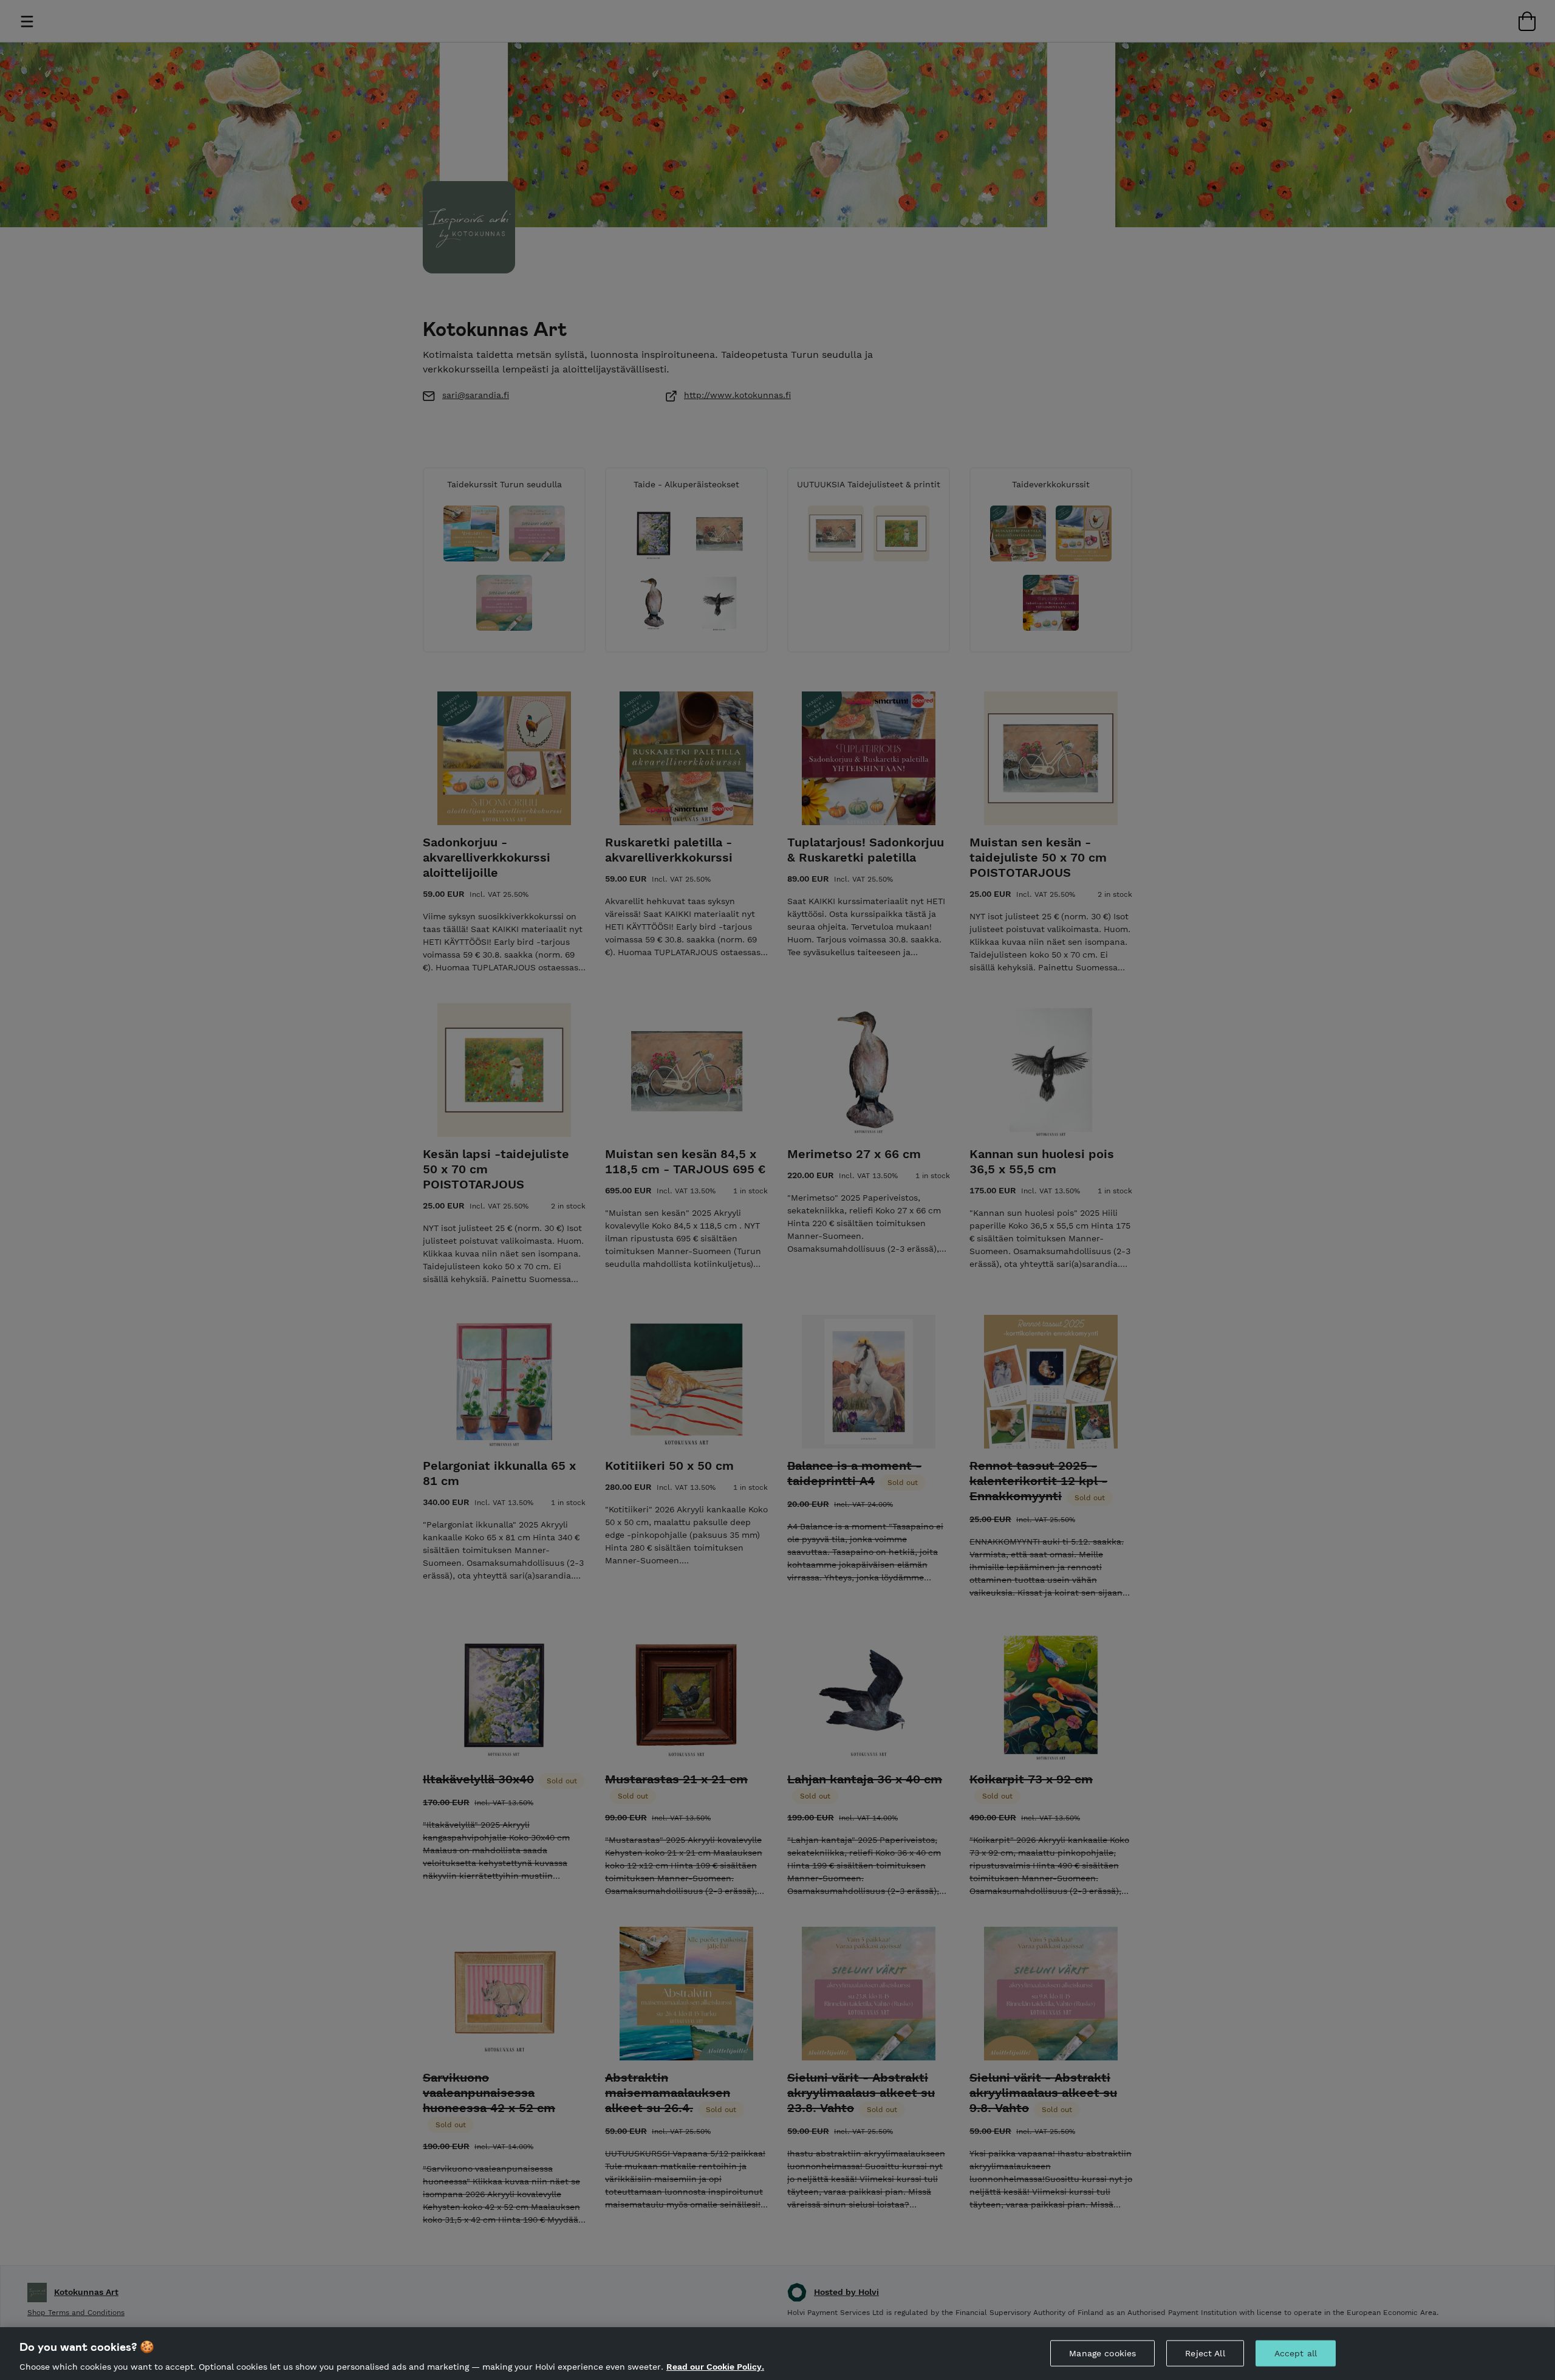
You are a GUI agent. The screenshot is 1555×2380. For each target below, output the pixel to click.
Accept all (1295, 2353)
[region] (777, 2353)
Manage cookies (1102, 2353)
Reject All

> _Exercise description_: Leave the pictures out and return each entry exactly.

> _Answer box_:
You are a GUI agent. The screenshot is 1555×2380. For each target below, output the pixel to click.
Accept all (1295, 2353)
[region] (777, 2353)
Manage cookies (1102, 2353)
Reject All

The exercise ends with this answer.